The following sed command will delete the last occurrence per line, but I want per file.

sed -e 's/,$//' foo.csv

Nor does this work

sed '$s/,//' foo.csv
  • Is the comma always on the second-to-last line? – John1024 Oct 15 '14 at 23:42
  • Yes, the second to last line – spuder Oct 15 '14 at 23:43
12

Using awk

If the comma is always at the end of the second to last line:

$ awk 'NR>2{print a;} {a=b; b=$0} END{sub(/,$/, "", a); print a;print b;}'  input
[11911,0,"BUILDER","2014-10-15","BUILDER",0,0],
[11912,0,"BUILDER","2014-10-15","BUILDER",0,0],
[11913,0,"BUILDER","2014-10-15","BUILDER",0,0]
]

Using awk and bash

$ awk -v "line=$(($(wc -l <input)-1))" 'NR==line{sub(/,$/, "")} 1'  input
[11911,0,"BUILDER","2014-10-15","BUILDER",0,0],
[11912,0,"BUILDER","2014-10-15","BUILDER",0,0],
[11913,0,"BUILDER","2014-10-15","BUILDER",0,0]
]

Using sed

$ sed 'x;${s/,$//;p;x;};1d'  input
[11911,0,"BUILDER","2014-10-15","BUILDER",0,0],
[11912,0,"BUILDER","2014-10-15","BUILDER",0,0],
[11913,0,"BUILDER","2014-10-15","BUILDER",0,0]
]

For OSX and other BSD platforms, try:

sed -e x -e '$ {s/,$//;p;x;}' -e 1d  input

Using bash

while IFS=  read -r line
do
    [ "$a" ] && printf "%s\n" "$a"
    a=$b
    b=$line
done <input
printf "%s\n" "${a%,}"
printf "%s\n" "$b"
  • Maybe its because I'm on a mac, but the sed command gives error sed: 1: "x;${s/,$//;p;x}; 2,$ p": extra characters at the end of x command – spuder Oct 16 '14 at 0:15
  • @spuder Yes, OSX has BSD sed and it is often different in subtle ways.

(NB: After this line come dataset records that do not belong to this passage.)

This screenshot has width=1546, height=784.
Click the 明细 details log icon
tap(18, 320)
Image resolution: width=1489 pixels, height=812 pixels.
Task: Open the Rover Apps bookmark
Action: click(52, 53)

I don't have access to OSX to test this, but please try sed -n -e x -e '${s/,$//;p;x;}' -e '2,$ p' input – John1024 Oct 16 '14 at 2:19
  • Yes, that second one worked on Mac – spuder Oct 16 '14 at 3:35
4

Simply you could try the below Perl one-liner command.

perl -00pe 's/,(?!.*,)//s' file

Explanation:

  • , Matches a comma.
  • (?!.*,) Negative lookahead asserts that there wouldn't be a comma after that matched comma. So it would match the last comma.
  • s And the most importing thing is s DOTALL modifier which makes dot to match even newline characters also.
  • 2
    You could also do: perl -0777 -pi -e 's/(.*),(.*?)/\1\2/s'. This works because the first .* is greedy, while the second one isn't. – Oleg Vaskevich Nov 22 '15 at 2:43
4
lcomma() { sed '
    $x;$G;/\(.*\),/!H;//!{$!d
};  $!x;$s//\1/;s/^\n//'
}

That should remove only the last occurrence of a , in any input file - and it will still print those in which a , does not occur. Basically, it buffers sequences of lines that do not contain a comma.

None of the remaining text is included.